begin Extracted material

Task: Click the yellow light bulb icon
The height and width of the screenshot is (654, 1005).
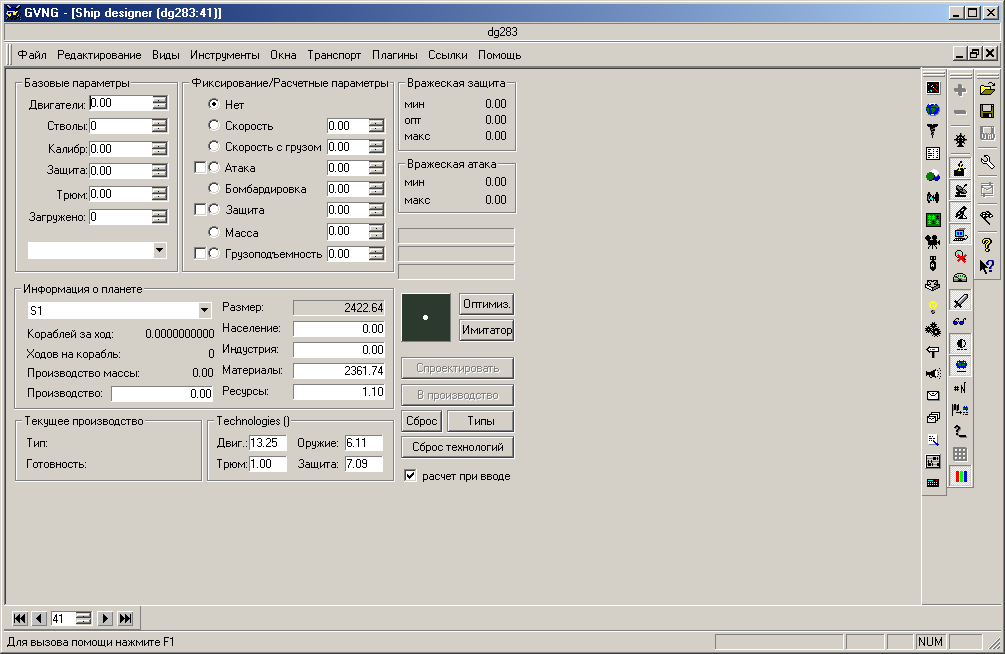Action: coord(933,307)
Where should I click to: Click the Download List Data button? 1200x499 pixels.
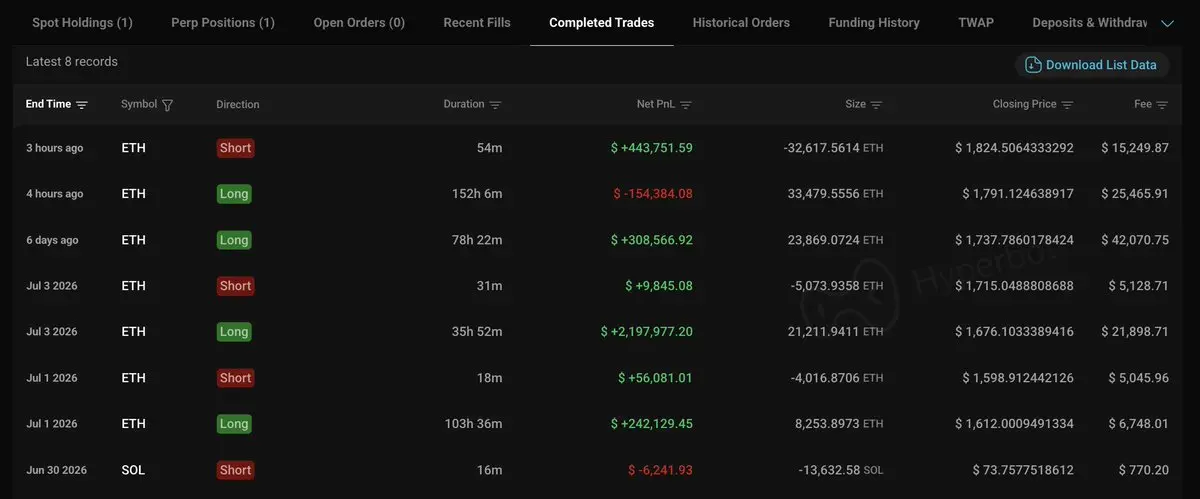(x=1092, y=65)
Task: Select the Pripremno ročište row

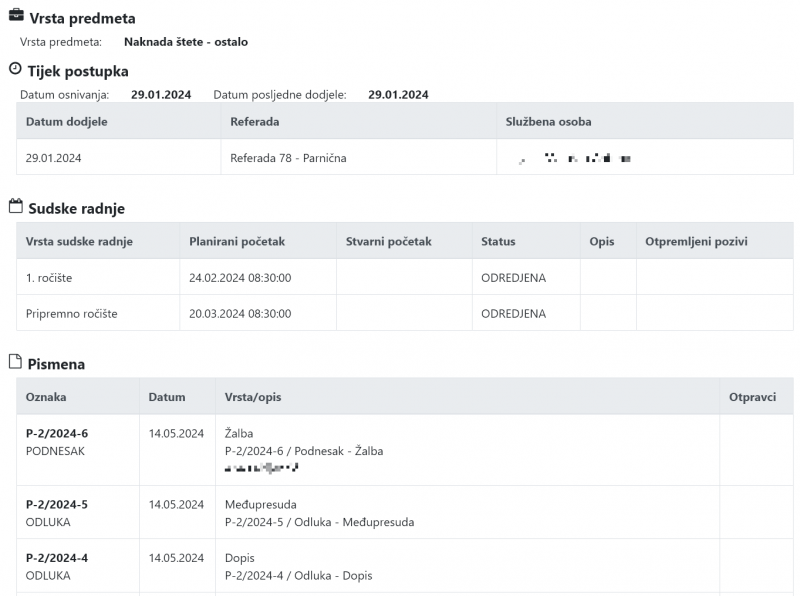Action: (x=72, y=314)
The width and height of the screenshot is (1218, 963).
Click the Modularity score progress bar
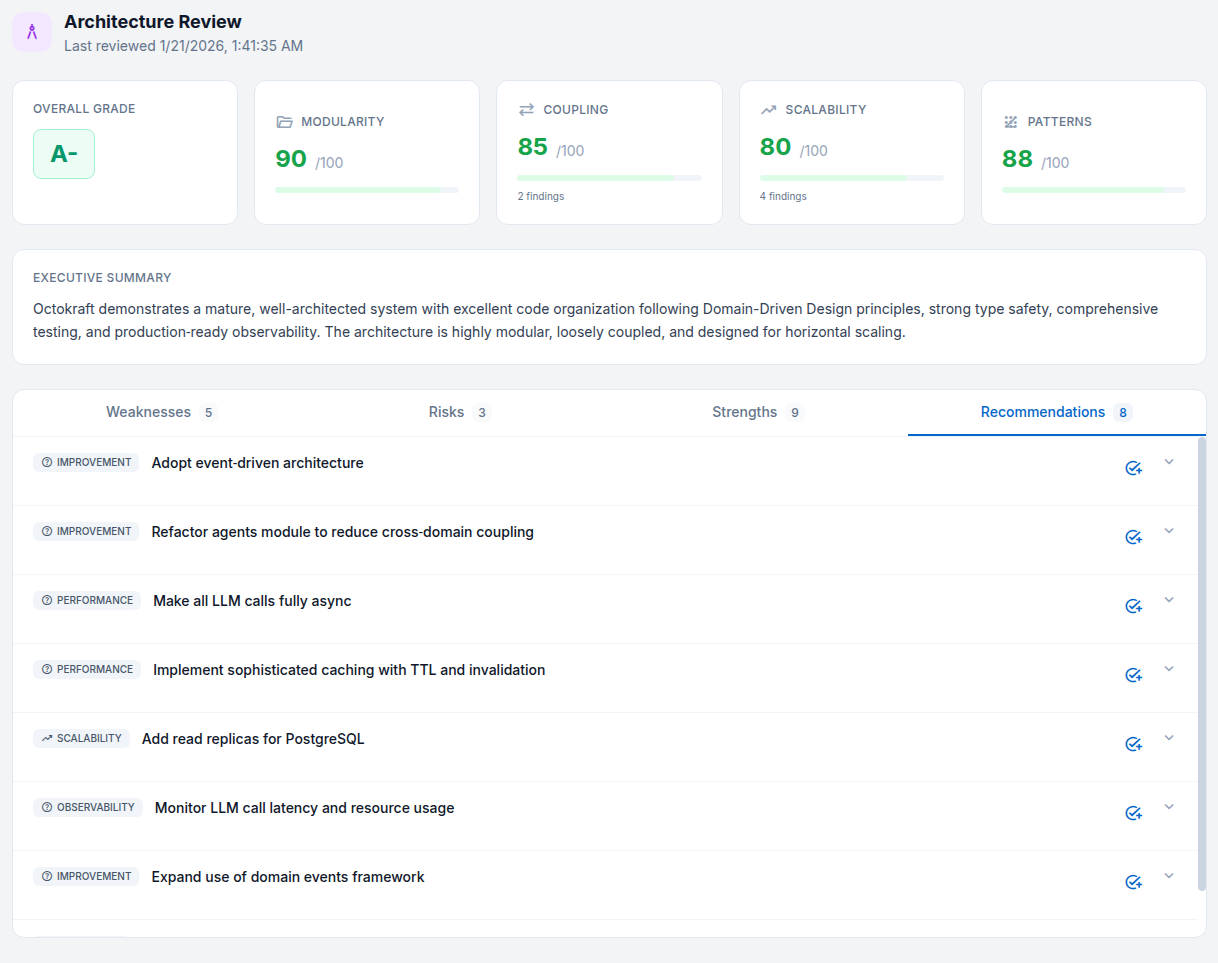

end Extracted material

Rewrite all the records above, changing every occurrence of "screenshot" to "screen capture" and keeping everything else the same. Leave the pictures out.

Task: Click the yellow light bulb icon
The height and width of the screen capture is (654, 1005).
Action: coord(933,307)
Where should I click to: Click the Download List Data button? 1200x499 pixels.
(x=1092, y=65)
Task: Select the Pripremno ročište row

Action: (x=72, y=314)
The width and height of the screen capture is (1218, 963).
Click the Modularity score progress bar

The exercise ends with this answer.